A first century great apostasy is necessary in Adventism, not only because Ellen White claimed to be shown it in vision, but because it’s what lays the groundwork for the SDA Church’s rewriting of history to then work themselves in as God’s end times remnant people that has restored apostolic Christianity without any vestiges whatsoever to the “mystery of iniquity.”
However, is this what the Bible is referring to when it talks of the man of sin being revealed and their being a great falling away before that happens?
It’s important to remember that the “last days” began during the ministry of Jesus and His death, burial and resurrection. In Acts 2, Peter makes this point, as does the author of Hebrews in Hebrews 1:1-2. But we also see in 2 Thessalonians 2:7 that the “mystery of lawlessness” was already “at work.” As John writes in 1 John 4:3—the spirit of the antichrist is already at work in the world.
The spirit of antichrist was already at work in the days of the apostles, something the SDA Church agrees. However, they don’t believe that timeframe was considered the last days. They attribute the “last days” to beginning in 1844 with the investigative judgment with the claim being this is foretold in Daniel (Daniel 8:14, 12:4). But very clearly, the “last days” started in the days of the apostles based on the internal biblical witness. And that “spirit of antichrist” and “lawlessness” was present then just as it is today.
Jesus Christ made it clear that the Church would never fall away (Matthew 16:18-19). Jesus as the Head of that Church (Ephesians 1:22-3) has all authority in heaven and on earth and it was by this authority that He sent the Church (the apostles in the immediate context) into the world to disciple the nations (Matthew 28:18-20). Paul even signs off in the third chapter of Ephesians by saying “to him be glory in the church and in Christ Jesus throughout all generations, for ever and ever!” (Ephesians 3:21)
This means that in all generations, since the birth of God’s people, the Church has been present and never fell away or became totally overrun in apostasy such that it needed to be restored. This would mean that Jesus, who possesses all authority in heaven and on earth, failed in keeping His word and doesn’t actually possess all authority to protect His bride and lead her into all truth.
Which means that God has been providentially leading, guiding, and protecting the Church, even in the lowest points in history. Which is why Protestants believe that the Church is not infallible and can err and the Scriptures need to function as the sole infallible cleansing mechanism to correct and redirect in accordance with scripture.

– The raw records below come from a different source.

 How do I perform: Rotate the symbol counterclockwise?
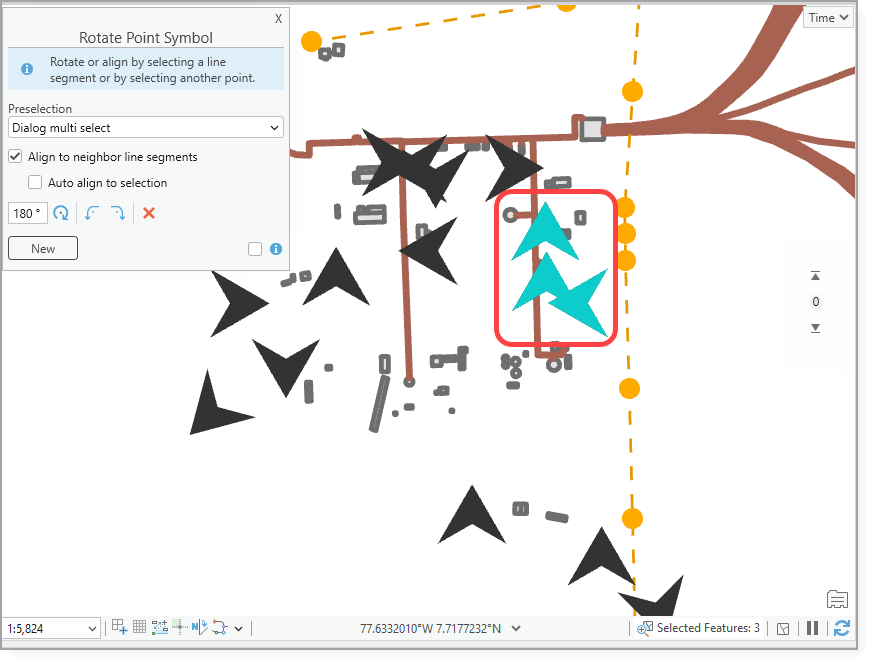click(x=91, y=213)
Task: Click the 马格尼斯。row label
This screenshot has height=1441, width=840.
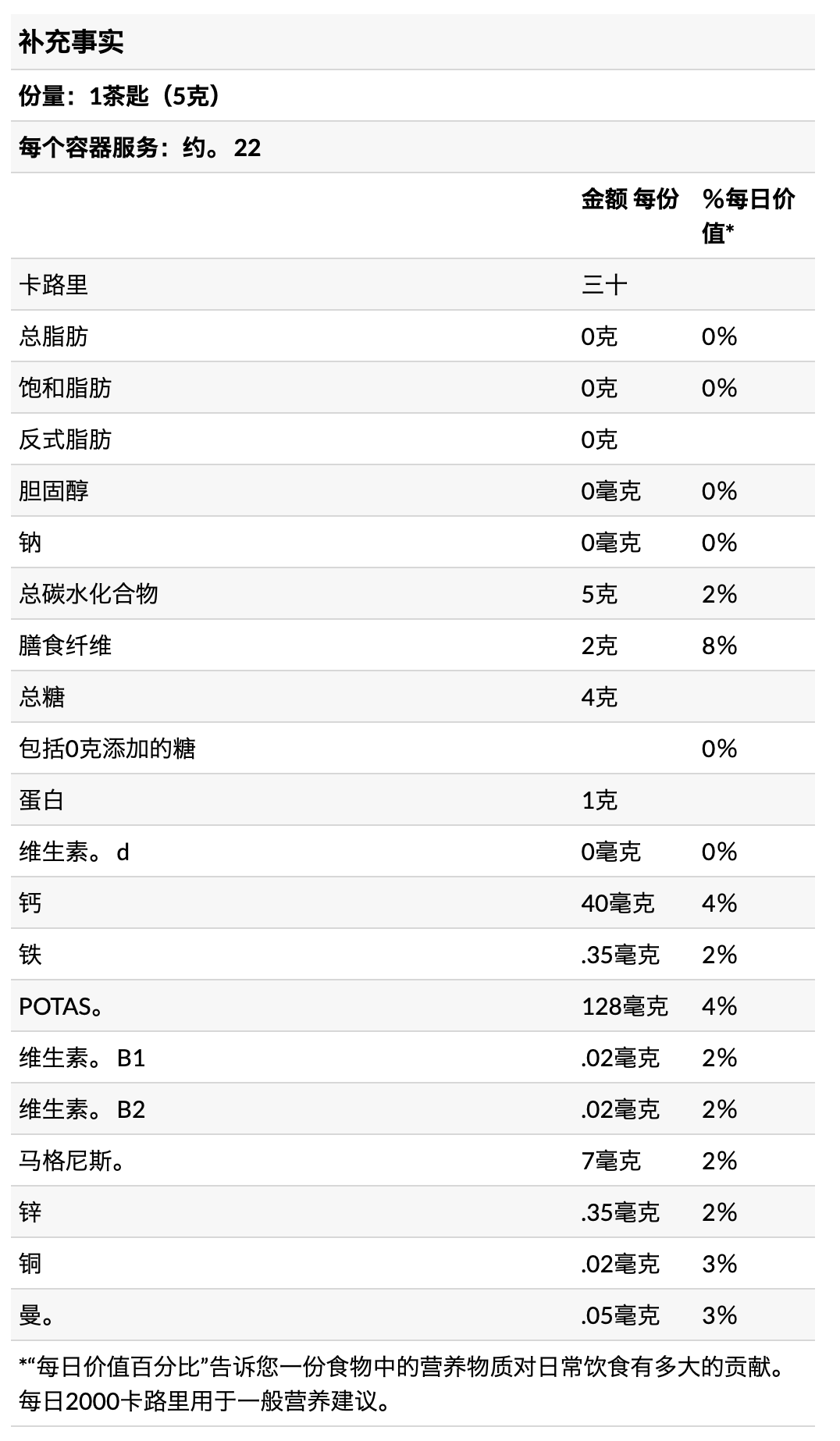Action: pos(72,1161)
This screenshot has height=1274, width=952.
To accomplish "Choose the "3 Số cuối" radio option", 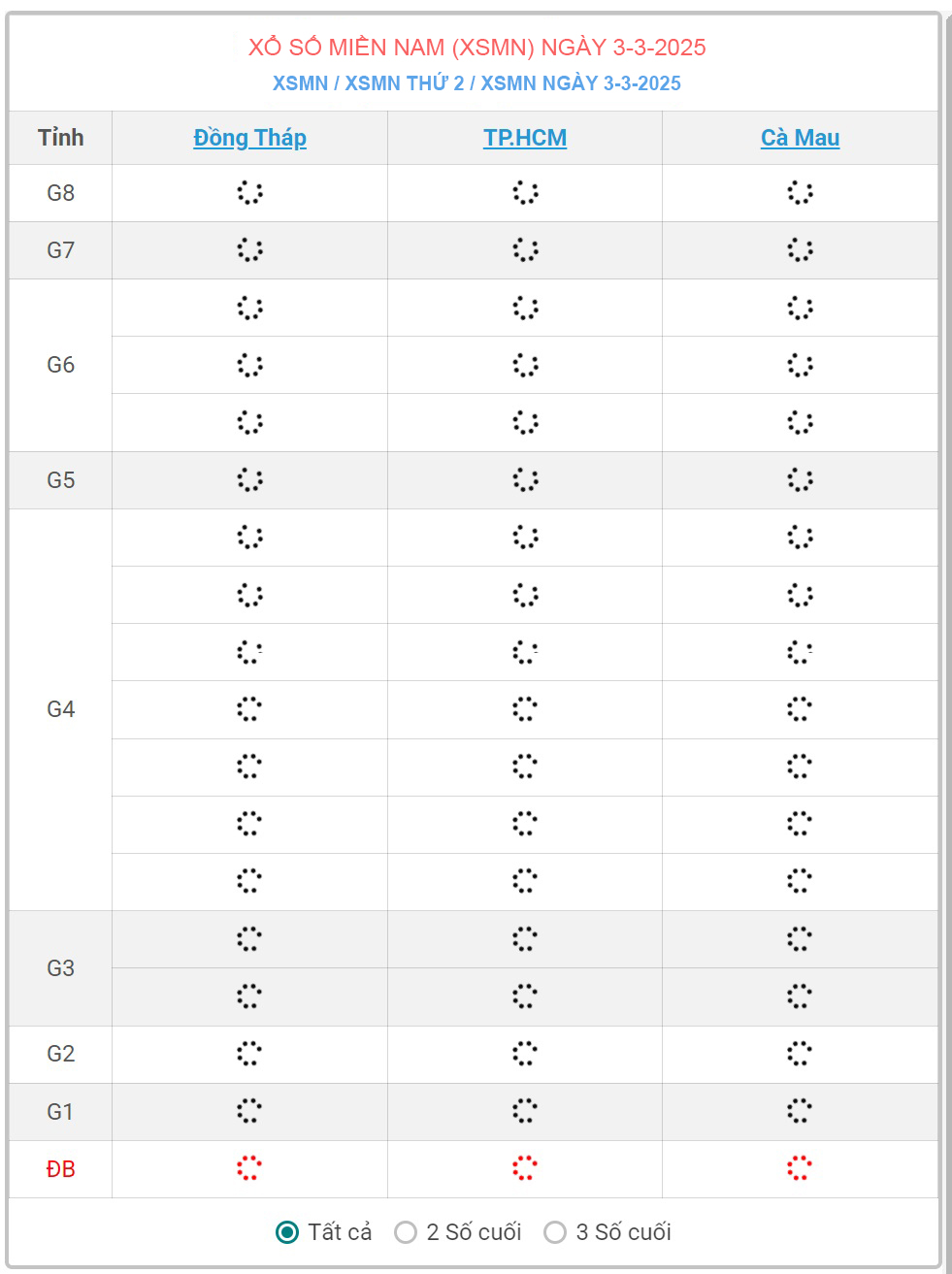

Many people, including Adventists, confuse reformation with restoration, but the two are very different. The Protestant Reformers did not believe the Church completely fell away and became apostate leading to them then restoring it. But rather, they recognized that Medieval Scholasticism had crowded out and distorted certain theological areas. This is different than believing the church fell away entirely and God would raise up a new group to restore His church that fell away. A reformation is a clean up of what’s already present whereas a restoration is a revival of something entirely lost.
The Latter-Day Saints (Mormons) claim this same thing. As do the Jehovah’s Witnesses, Christadelphians, the Church of Christ, Seventh-Day Adventists and numerous other sects out there.